- [Short exercise]
Render every line of the records below as a JSON list of strings, with one string per line and blank lines omitted.

┏━━

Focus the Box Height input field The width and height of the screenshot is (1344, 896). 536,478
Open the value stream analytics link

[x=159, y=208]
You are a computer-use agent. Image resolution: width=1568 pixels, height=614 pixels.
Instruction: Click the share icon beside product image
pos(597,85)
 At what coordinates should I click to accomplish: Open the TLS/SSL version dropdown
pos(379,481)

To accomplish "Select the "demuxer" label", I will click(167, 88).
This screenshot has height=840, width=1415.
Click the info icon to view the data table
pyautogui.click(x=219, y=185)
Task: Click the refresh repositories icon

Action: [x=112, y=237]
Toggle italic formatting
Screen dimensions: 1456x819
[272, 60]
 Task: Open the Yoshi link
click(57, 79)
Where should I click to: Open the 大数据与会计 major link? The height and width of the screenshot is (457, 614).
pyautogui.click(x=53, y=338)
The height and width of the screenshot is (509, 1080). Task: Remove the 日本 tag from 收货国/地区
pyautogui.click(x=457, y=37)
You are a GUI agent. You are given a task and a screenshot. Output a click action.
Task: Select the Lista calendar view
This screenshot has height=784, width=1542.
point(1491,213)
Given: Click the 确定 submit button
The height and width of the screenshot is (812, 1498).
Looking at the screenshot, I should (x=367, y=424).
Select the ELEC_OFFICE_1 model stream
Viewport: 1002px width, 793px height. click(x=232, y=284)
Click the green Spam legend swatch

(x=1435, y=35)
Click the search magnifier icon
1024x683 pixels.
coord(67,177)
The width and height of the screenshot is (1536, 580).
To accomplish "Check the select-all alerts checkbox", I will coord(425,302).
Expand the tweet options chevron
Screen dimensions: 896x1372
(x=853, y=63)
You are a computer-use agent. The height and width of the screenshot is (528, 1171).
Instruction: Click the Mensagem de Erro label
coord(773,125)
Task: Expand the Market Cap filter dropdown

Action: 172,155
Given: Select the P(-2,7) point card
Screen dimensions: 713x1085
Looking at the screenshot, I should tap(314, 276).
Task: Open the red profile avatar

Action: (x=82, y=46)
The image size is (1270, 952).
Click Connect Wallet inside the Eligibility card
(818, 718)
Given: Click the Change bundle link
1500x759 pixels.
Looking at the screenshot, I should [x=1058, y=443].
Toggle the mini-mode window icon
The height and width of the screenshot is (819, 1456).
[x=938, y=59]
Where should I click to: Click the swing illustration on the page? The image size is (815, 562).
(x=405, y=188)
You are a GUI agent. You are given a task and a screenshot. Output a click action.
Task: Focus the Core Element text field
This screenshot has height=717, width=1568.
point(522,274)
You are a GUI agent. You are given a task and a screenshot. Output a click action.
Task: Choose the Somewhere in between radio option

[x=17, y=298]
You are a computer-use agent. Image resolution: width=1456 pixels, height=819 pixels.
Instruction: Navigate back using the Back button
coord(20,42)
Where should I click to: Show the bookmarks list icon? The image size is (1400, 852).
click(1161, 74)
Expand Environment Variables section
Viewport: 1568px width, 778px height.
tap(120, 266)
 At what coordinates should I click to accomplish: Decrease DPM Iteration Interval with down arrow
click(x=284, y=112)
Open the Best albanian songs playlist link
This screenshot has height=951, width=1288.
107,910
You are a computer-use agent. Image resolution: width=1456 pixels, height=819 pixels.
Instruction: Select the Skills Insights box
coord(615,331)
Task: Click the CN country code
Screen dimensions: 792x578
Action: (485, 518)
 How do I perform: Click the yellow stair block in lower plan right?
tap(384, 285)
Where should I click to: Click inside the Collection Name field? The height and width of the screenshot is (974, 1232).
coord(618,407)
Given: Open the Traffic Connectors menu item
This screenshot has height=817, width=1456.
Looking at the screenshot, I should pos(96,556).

┗━━

- [Task output]
[
  "Focus the Box Height input field The width and height of the screenshot is (1344, 896). 536,478",
  "Open the value stream analytics link",
  "[x=159, y=208]",
  "You are a computer-use agent. Image resolution: width=1568 pixels, height=614 pixels.",
  "Instruction: Click the share icon beside product image",
  "pos(597,85)",
  " At what coordinates should I click to accomplish: Open the TLS/SSL version dropdown",
  "pos(379,481)",
  "To accomplish \"Select the \"demuxer\" label\", I will click(167, 88).",
  "This screenshot has height=840, width=1415.",
  "Click the info icon to view the data table",
  "pyautogui.click(x=219, y=185)",
  "Task: Click the refresh repositories icon",
  "Action: [x=112, y=237]",
  "Toggle italic formatting",
  "Screen dimensions: 1456x819",
  "[272, 60]",
  " Task: Open the Yoshi link",
  "click(57, 79)",
  "Where should I click to: Open the 大数据与会计 major link? The height and width of the screenshot is (457, 614).",
  "pyautogui.click(x=53, y=338)",
  "The height and width of the screenshot is (509, 1080). Task: Remove the 日本 tag from 收货国/地区",
  "pyautogui.click(x=457, y=37)",
  "You are a GUI agent. You are given a task and a screenshot. Output a click action.",
  "Task: Select the Lista calendar view",
  "This screenshot has height=784, width=1542.",
  "point(1491,213)",
  "Given: Click the 确定 submit button",
  "The height and width of the screenshot is (812, 1498).",
  "Looking at the screenshot, I should (x=367, y=424).",
  "Select the ELEC_OFFICE_1 model stream",
  "Viewport: 1002px width, 793px height. click(x=232, y=284)",
  "Click the green Spam legend swatch",
  "(x=1435, y=35)",
  "Click the search magnifier icon",
  "1024x683 pixels.",
  "coord(67,177)",
  "The width and height of the screenshot is (1536, 580).",
  "To accomplish \"Check the select-all alerts checkbox\", I will coord(425,302).",
  "Expand the tweet options chevron",
  "Screen dimensions: 896x1372",
  "(x=853, y=63)",
  "You are a computer-use agent. The height and width of the screenshot is (528, 1171).",
  "Instruction: Click the Mensagem de Erro label",
  "coord(773,125)",
  "Task: Expand the Market Cap filter dropdown",
  "Action: 172,155",
  "Given: Select the P(-2,7) point card",
  "Screen dimensions: 713x1085",
  "Looking at the screenshot, I should tap(314, 276).",
  "Task: Open the red profile avatar",
  "Action: (x=82, y=46)",
  "The image size is (1270, 952).",
  "Click Connect Wallet inside the Eligibility card",
  "(818, 718)",
  "Given: Click the Change bundle link",
  "1500x759 pixels.",
  "Looking at the screenshot, I should [x=1058, y=443].",
  "Toggle the mini-mode window icon",
  "The height and width of the screenshot is (819, 1456).",
  "[x=938, y=59]",
  "Where should I click to: Click the swing illustration on the page? The image size is (815, 562).",
  "(x=405, y=188)",
  "You are a GUI agent. You are given a task and a screenshot. Output a click action.",
  "Task: Focus the Core Element text field",
  "This screenshot has height=717, width=1568.",
  "point(522,274)",
  "You are a GUI agent. You are given a task and a screenshot. Output a click action.",
  "Task: Choose the Somewhere in between radio option",
  "[x=17, y=298]",
  "You are a computer-use agent. Image resolution: width=1456 pixels, height=819 pixels.",
  "Instruction: Navigate back using the Back button",
  "coord(20,42)",
  "Where should I click to: Show the bookmarks list icon? The image size is (1400, 852).",
  "click(1161, 74)",
  "Expand Environment Variables section",
  "Viewport: 1568px width, 778px height.",
  "tap(120, 266)",
  " At what coordinates should I click to accomplish: Decrease DPM Iteration Interval with down arrow",
  "click(x=284, y=112)",
  "Open the Best albanian songs playlist link",
  "This screenshot has height=951, width=1288.",
  "107,910",
  "You are a computer-use agent. Image resolution: width=1456 pixels, height=819 pixels.",
  "Instruction: Select the Skills Insights box",
  "coord(615,331)",
  "Task: Click the CN country code",
  "Screen dimensions: 792x578",
  "Action: (485, 518)",
  " How do I perform: Click the yellow stair block in lower plan right?",
  "tap(384, 285)",
  "Where should I click to: Click inside the Collection Name field? The height and width of the screenshot is (974, 1232).",
  "coord(618,407)",
  "Given: Open the Traffic Connectors menu item",
  "This screenshot has height=817, width=1456.",
  "Looking at the screenshot, I should pos(96,556)."
]